Does Dugin have a point or is he a raving schizophrenic?
>>135561367
Dugin is an honorary nigger
>>135561367
Shortest summary I could find:
>The book begins with the essential foundation of Dugin’s geopolitical thought, that in history there exists an eternal conflict between the civilization of the land (tellurocracy), and the civilization of the sea (thalassocracy). The greatest example of this in the ancient world is the war between Rome and Carthage, illustrated eloquently with a long form quote from G.K. Chesterton on the Punic Wars. As well as geopolitical significance, the land/sea dichotomy has a metaphysical character as well. As Christ was born in the land empire, the antichrist was destined to be born in the sea empire. The values of the land empire are naturally conservative, sacrificial, faithful, and holistic. On the flipside then, the values of the sea civilization will be decadence and materialism. The traits of the land civilization are, for Dugin, not rooted in the Russian people themselves, but were adopted over time, largely due to Mongol occupation and Orthodoxy’s spread (the concept of the Third Rome comes from here). Not only this, but Russia is the heartland of this type of civilization, and as such…

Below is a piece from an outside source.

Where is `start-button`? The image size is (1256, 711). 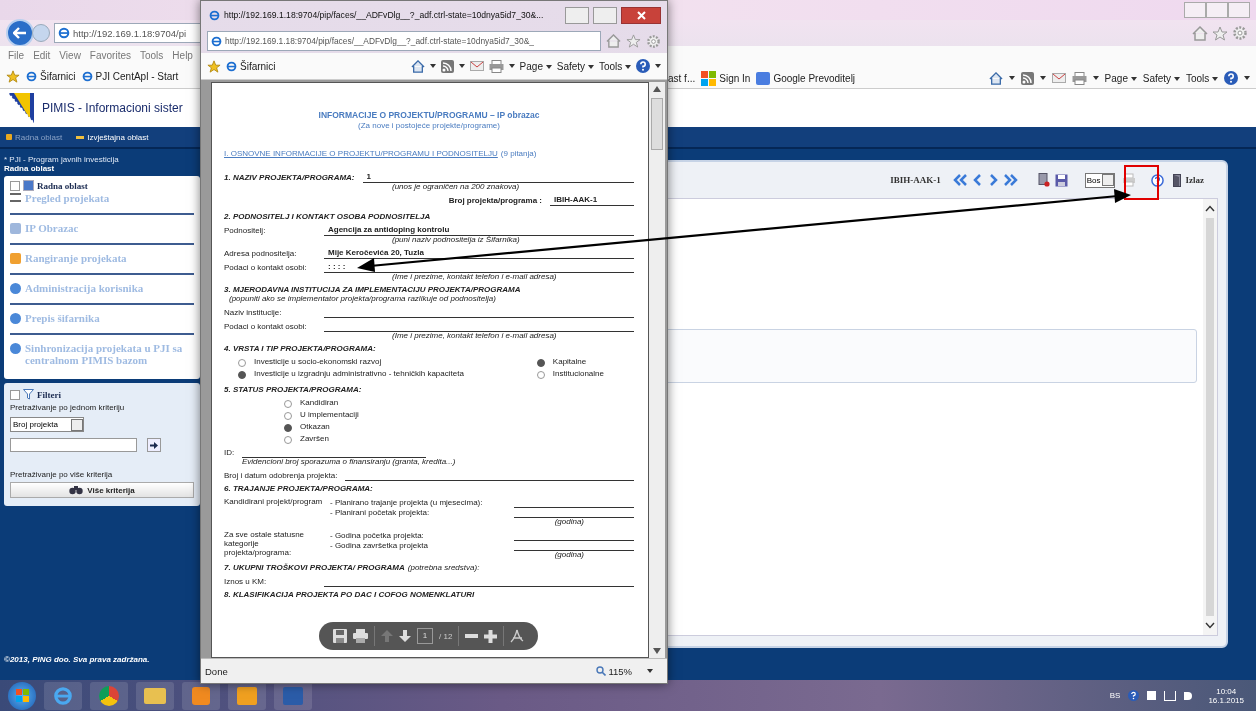 start-button is located at coordinates (22, 696).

>“Geopolitically, the fact that Russia is the Heartland makes its sovereignty a planetary problem. All the powers and states in the world that possess tellurocratic properties depend on whether Russia will cope with this historic challenge and be able to preserve its sovereignty.”
>The challenge, in the form of thallasocratic or Atlanticist expansion has gone through many phases, the last one before our contemporary era being the dominance of the mercantile British Empire. Today however, the pole of the sea is grounded entirely in the United States, Western Europe reduced to vassal status.
https://citadelfoundations.wordpress.com/2016/10/25/aleksandr-dugins-last-war-of-the-world-island/
>>135561569
G.K. Chesterton on the Punic Wars:
>In the whole world, one thing still threatened Carthage, and that was Carthage. There still remained the inner working of an element strong in all successful commercial states…the shrewdness of the men who manage big enterprises…was still business government…still the broad and sane outlook of practical men of affairs, and in these things could the Romans hope….The plain business men of Carthage, thinking as such men do in terms of living and dying races, saw clearly that Rome was not only dying but dead.
>The war was over; it was obviously hopeless for the Italian city to resist any longer, and inconceivable that anybody should resist when it was hopeless. Under these circumstances, another set of broad, sound business principles remained to be considered. Wars were waged with money, and consequently cost money…the time had come for peace; and still more for economy. The messages sent by Hannibal from time to time asking for reinforcements were a ridiculous anachronism; there were much more important things to attend to now.
Basically the plutocracy of Carthage saw the war was won, and pulled all support from Hannibal, allowing the Romans to rebound.